Textauszug →
· · · · ·

Vereinbarkeit mit EU-Recht umstritten


Einführung einer Infrastrukturabgabe bei Entlastung der Inländer eine europarechtlich verbotene mittelbare Diskriminierung?
Neben Strafzahlungen könnten Schadenersatzansprüche durch die betroffenen Unionsbürger drohen

(10.04.15) - Die Vereinbarkeit der geplanten Infrastrukturabgabe (Pkw-Maut) und die gleichzeitige Senkung der Kfz-Steuer für deutsche Fahrzeughalter mit EU-Recht wird von Experten unterschiedlich beurteilt. Dies wurde deutlich bei der öffentlichen Anhörung des Ausschusses für Verkehr und digitale Infrastruktur. Dabei ging es hauptsächlich um den Gesetzentwurf der Bundesregierung "Entwurf eines Gesetzes zur Einführung einer Infrastrukturabgabe" (18/3990). Danach soll eine Abgabe (Maut) eingeführt werden, die gleichermaßen von Haltern von im Inland und im Ausland zugelassenen Pkw und Wohnmobilen für die Nutzung von Bundesautobahnen und Bundesstraßen zu entrichten ist. Halter von in der Bundesrepublik Deutschland zugelassenen Pkw sollen in einem gesonderten Gesetzgebungsverfahren (18/3991) Steuerentlastungsbeträge erhalten.

Für Professor Christian Hillgruber, Universität Bonn, stellt dies "keine mittelbare Diskriminierung" aus Gründen der Staatsangehörigkeit dar, die nicht unionsrechtlich zu rechtfertigen wäre. Auch für Professor Holger Schwemer liegt eine "unmittelbare Diskriminierung" nicht vor. Fraglich sei allein, ob eine mittelbare Ungleichbehandlung gegeben sei, die vom Gesetzgeber nicht offengelegt worden ist. Und dem möglichen Eindruck, dass der Gesetzgeber seine wahren Absichten nicht transparent gemacht hat, könne der Gesetzgeber entgegentreten, indem er die Gesetzesvorhaben Steuersenkung und Infrastrukturabgabe zeitlich entkoppelt.

· · · · ·

Erfasste Daten →

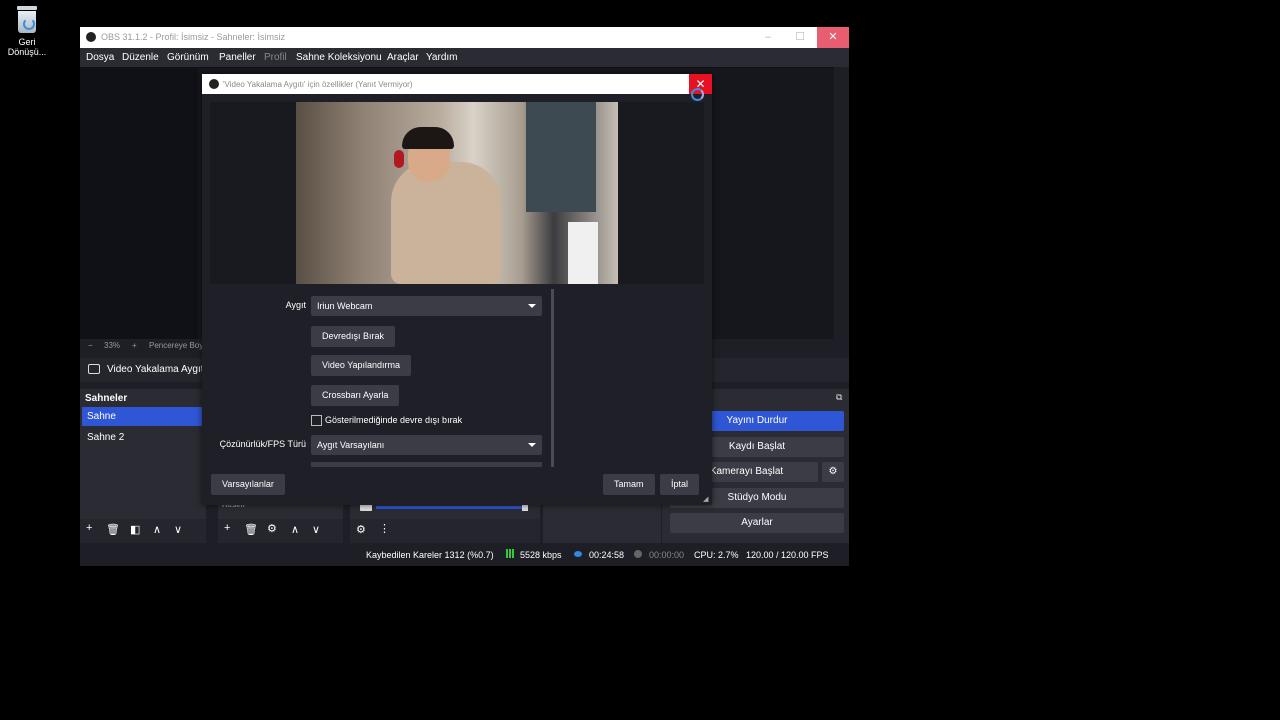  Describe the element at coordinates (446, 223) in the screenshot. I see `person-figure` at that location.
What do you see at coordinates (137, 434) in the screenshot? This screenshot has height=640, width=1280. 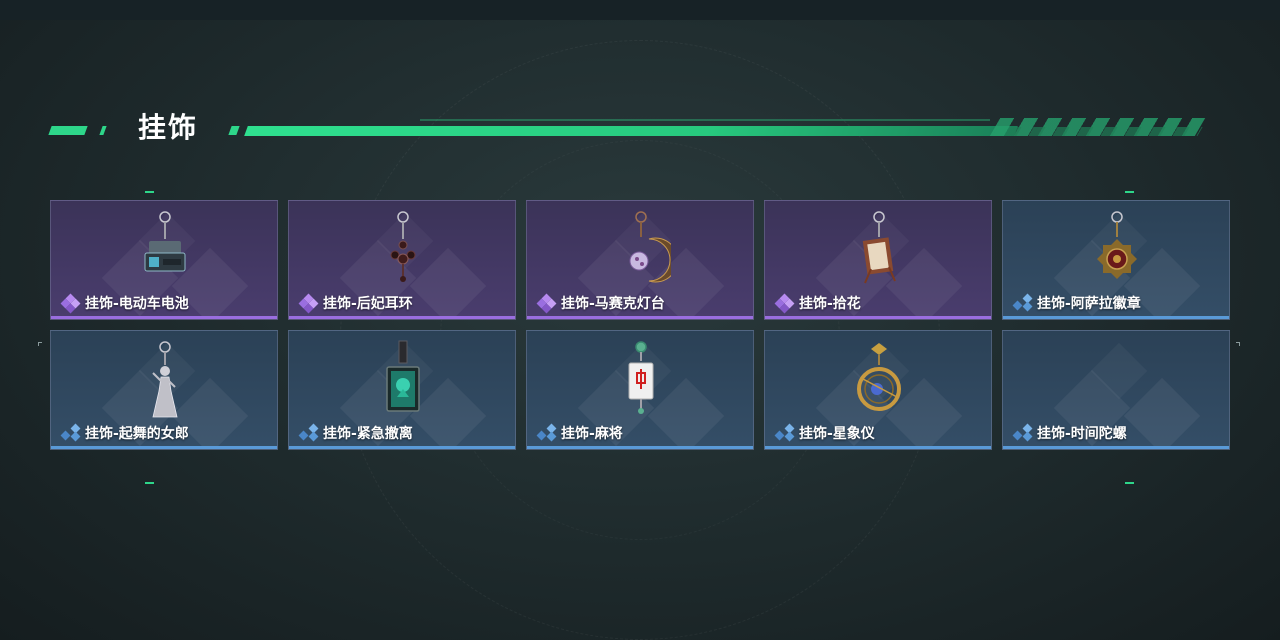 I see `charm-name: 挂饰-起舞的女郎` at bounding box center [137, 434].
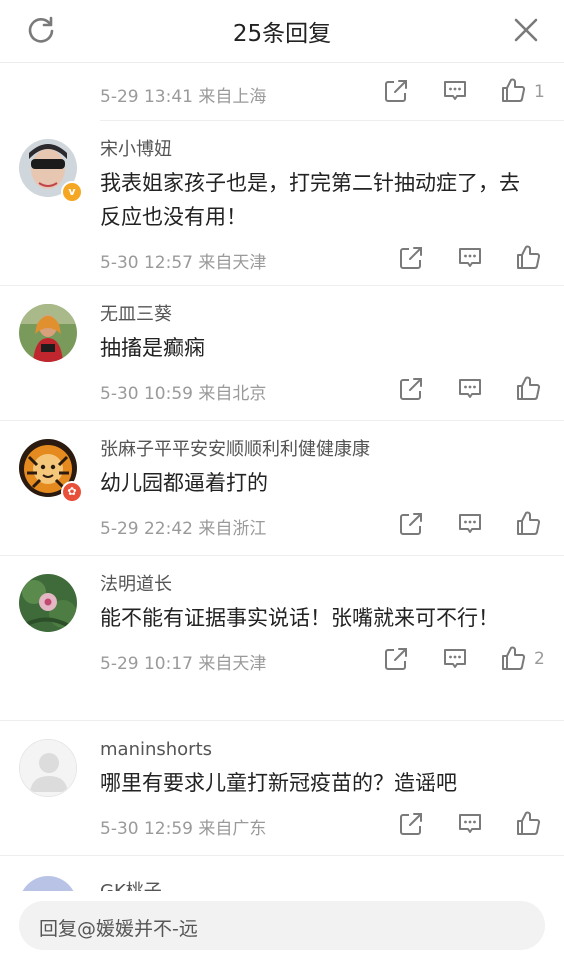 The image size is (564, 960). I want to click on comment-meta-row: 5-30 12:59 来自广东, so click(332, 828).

· · · · ·

Übungsaufgaben →
a - Fasse den Absatz des Textes zur Pkw-Maut, der mit „(10.04.15) - Die Vereinbarkeit“ beginnt, als Liste zusammen. Die wesentlichen Fakten sollen erhalten bleiben.
b - Beantworte zum Text zur Pkw-Maut die folgenden Fragen jeweils kurz:
(i) Was könnte laut Text neben Strafzahlungen drohen?
(ii) Welcher Ausschuss führte die öffentliche Anhörung durch?
(iii) Wie könnte der Gesetzgeber nach Professor Holger Schwemer dem Eindruck entgegentreten, er habe seine wahren Absichten nicht transparent gemacht?
c - Schreibe den Text zur Pkw-Maut im Anschluss an seinen letzten Satz weiter.

Lösungen →
a -
- Experten beurteilen unterschiedlich, ob die geplante Infrastrukturabgabe (Pkw-Maut) zusammen mit der gleichzeitigen Senkung der Kfz-Steuer für deutsche Fahrzeughalter mit EU-Recht vereinbar ist.
- Das wurde bei der öffentlichen Anhörung des Ausschusses für Verkehr und digitale Infrastruktur deutlich.
- Im Mittelpunkt stand der Gesetzentwurf der Bundesregierung „Entwurf eines Gesetzes zur Einführung einer Infrastrukturabgabe“ (18/3990).
- Danach sollen Halter von im Inland und im Ausland zugelassenen Pkw und Wohnmobilen die Maut gleichermaßen für die Nutzung von Bundesautobahnen und Bundesstraßen entrichten.
- Halter von in Deutschland zugelassenen Pkw sollen in einem gesonderten Gesetzgebungsverfahren (18/3991) Steuerentlastungsbeträge erhalten.

b -
(i) Schadenersatzansprüche durch die betroffenen Unionsbürger.
(ii) Der Ausschuss für Verkehr und digitale Infrastruktur.
(iii) Indem er die Gesetzesvorhaben Steuersenkung und Infrastrukturabgabe zeitlich entkoppelt.

c -
Völlig anders sieht dies Professor Franz C. Mayer von der Universität Bielefeld. Für ihn ist die Einführung einer Infrastrukturabgabe bei Entlastung der Inländer eine europarechtlich verbotene mittelbare Diskriminierung. Sie verstoße auf jeden Fall gegen die Beschränkungsverbote der Grundfreiheiten und gegen das Gebot der Unionstreue. Insgesamt wäre dies eine "qualifizierte Verletzung von Unionsrecht. Neben Strafzahlungen würden daher Schadenersatzansprüche durch die betroffenen Unionsbürger drohen, betonte Mayer.

Unterschiedlich äußerten sich die Sachverständigen auch zu den möglichen Einnahmen aus der Infrastrukturabgabe, die vom Verkehrsministerium mit rund 732 Millionen Euro im Jahr angegeben werden. Professor Wolfgang H. Schulz von der Zeppelin Universität Friedrichshafen konnte in seiner wissenschaftlichen Überprüfung der Prognose diese Summe nachvollziehen. Die zugrundeliegenden Annahmen seien stets konservativ gehalten worden, sodass die Mauteinnahmen eher unterschätzt würden. Zu ganz anderen Zahlen kommt der Verkehrswissenschaftler Ralf Ratzenberger. Nach seiner Schätzung belaufen die Einnahmen sich lediglich auf rund 262 Millionen Euro pro Jahr. Entscheidend für die unterschiedlichen Einnahmeprognosen ist vor allem die Schätzung, wie viele Tagespendler aus dem Ausland auf welchen Wegen einreisen werden.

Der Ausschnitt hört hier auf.